Battle Over Easement Could Be The End Of Washington Square
Companies invested in building Tallahassee’s first and only four-star hotel may back out if construction doesn’t start back up soon. The development of Washington Square started in August of 2018 and was expected to be finished by September of 2020. The project is stalled because Fairmont Tallahassee LLC, the projects landowner is in disagreement with the City of Tallahassee over a parking easement.
Ken McDermott is the manager of Fairmont Development. He says when the project first began he and the city had an understanding.
"I thought if we could utilize the first level, Gadsden street level of the city garage. That we would be able to increase the density on our site. And the city realized that would be a big benefit to the city to have a higher density on our site," said McDermott.
He lives in Tallahassee and says the building could be a, "real anchor for the downtown on the east side particularly, something that didn’t exist."
But somewhere down the line what the easement meant and what the groups thought it meant changed.
Cassandra Jackson an attorney for the city explains, “What we’re saying is, is there some way we can share the use so we can have a benefit for the city as well as for the developer," said Jackson.

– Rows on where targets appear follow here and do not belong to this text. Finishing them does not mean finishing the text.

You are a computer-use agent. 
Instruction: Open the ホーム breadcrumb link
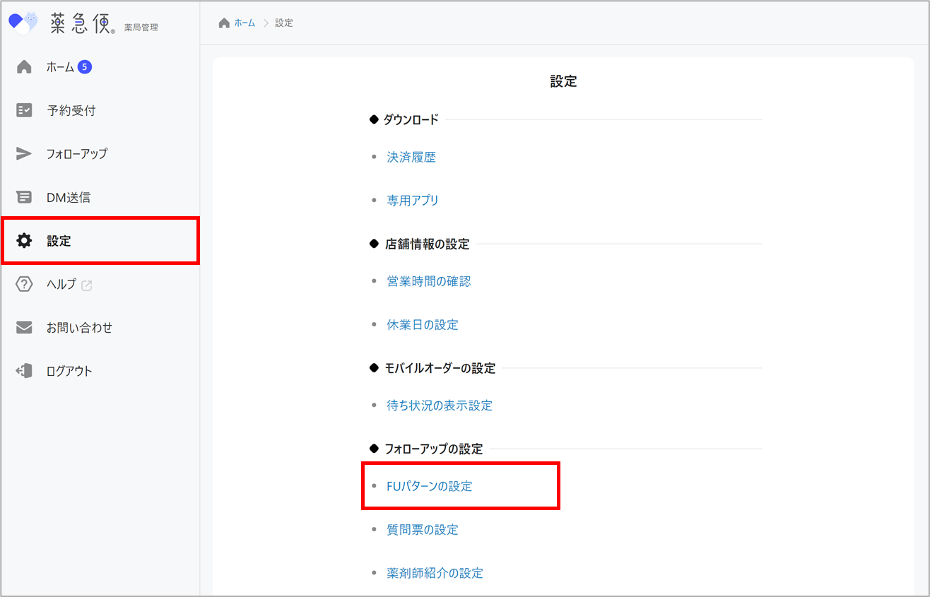pos(245,23)
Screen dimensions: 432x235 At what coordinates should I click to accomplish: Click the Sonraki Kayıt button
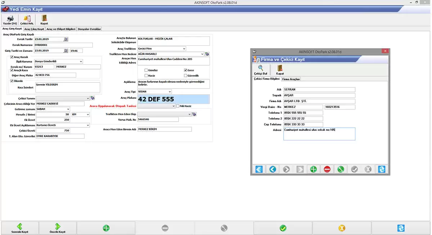click(x=20, y=228)
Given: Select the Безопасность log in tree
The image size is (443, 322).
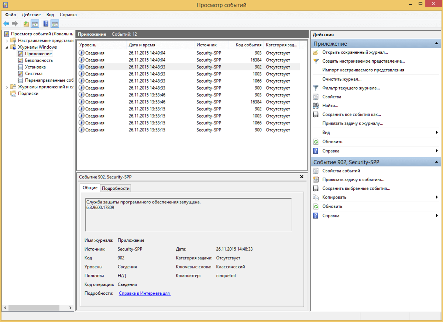Looking at the screenshot, I should tap(39, 60).
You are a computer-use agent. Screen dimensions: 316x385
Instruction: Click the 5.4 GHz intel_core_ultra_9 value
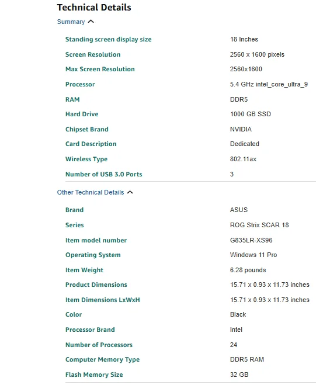[x=269, y=85]
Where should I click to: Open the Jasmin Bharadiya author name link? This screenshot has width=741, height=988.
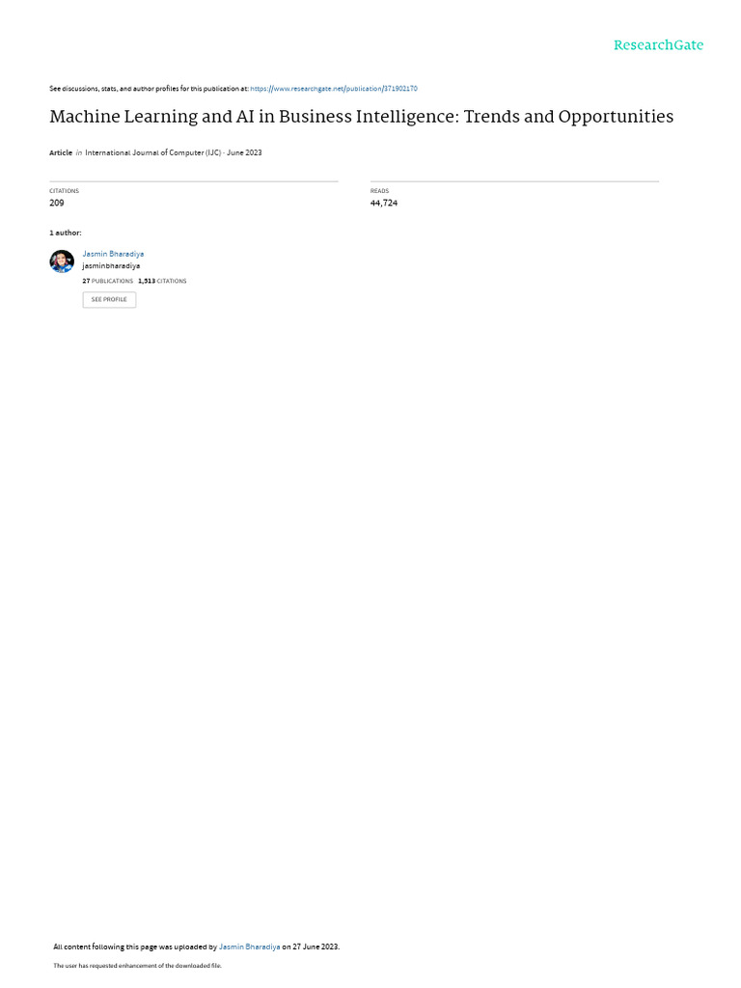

But construction has now been stopped for months and McDermott worries the doubt over the parking garage could cause entities financing the project to back out.
“When we got the cities letter in the fall, last fall, whatever it was 9 or 10 months ago, it put a cloud on the ability to finance the property," said McDermott.
Thomas DiVenere, a principal for Snell Development, one of the investors testified that he couldn’t understand the dispute. Leon County Circuit Court Judge John Cooper asked if the reputation of the city was at stake, DiVenere’s replied saying, “Absolutely, there’s risk right now when I leave the room. Because I can tell you I came in here thinking Tallahassee was welcoming this development $155-million-dollar development. And after listening to this today I’m thinking, this is one of the most anti-business environments I’ve seen.”
McDermott said while investors are important they aren’t his only concerns.
“If we have a major storm hurricane event, and we have subsidence under the city garage, underneath Calhoun street, Jefferson street and those structures start going into our hole we have an enormous problem. Insurmountable damages," explained McDermott.
With the threat of possible harm, the judge decided to have the next hearing Aug. 21, in hopes that would give enough time for the sides to prepare their evidence.